Space Climbing: Journal | April 17

Look at that smile. Yup, I miss rock climbing.

By Caterina Erdas
National Geographic published an article about different ways quarantine may be affecting how often we remember dreams and the content of those dreams. It reminded me of a very vivid dream I had a couple days ago. Usually, I remember my nightmares, but I had a wonderful dream I cannot stop thinking about:
 
UR was launching a rocket with a small research module that would attach to the International Space Center. I came upon the rocket as it was about to launch and, on the fly, just joined the crew going up. I felt like a 50 lb weight was placed on my chest when we flew through the atmosphere, and then the pressure released. The UR module was a long rectangle that had beds on one side and computers/control panels on the other.

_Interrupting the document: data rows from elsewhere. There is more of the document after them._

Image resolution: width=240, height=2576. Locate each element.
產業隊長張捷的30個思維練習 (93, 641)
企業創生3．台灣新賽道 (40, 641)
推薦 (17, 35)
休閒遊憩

We positioned ourselves and latched onto the International Space Center.
 
Before I walked into the ISC, I noticed there was a rock-climbing wall to my left. Naturally, I climbed it. I really miss sport climbing, so it’s not a surprise it appeared in my dream. Space climbing felt amazing. I moved to each small hold effortlessly, my clipping was smooth, and the rope was so easy to control (the fact that I had to clip in was stupid because there isn’t gravity so I couldn’t fall).
 
I have never had the desire to be an astronaut before, but this dream changed my mind. I want to live in space for a year and write a book or blog (a la slow journalism) about what it’s like to live in the space station and the experiments that are being done in space. My dream has reignited a fire in me to not just put the bare minimum and wait out this quarantine, but to use this time to my advantage. How will I get National Geographic to sponsor my trip to space if I don’t have the credentials to prove myself? Going to space may be an unrealistic dream, but if you aim high, you can fall short and still be content where you end up.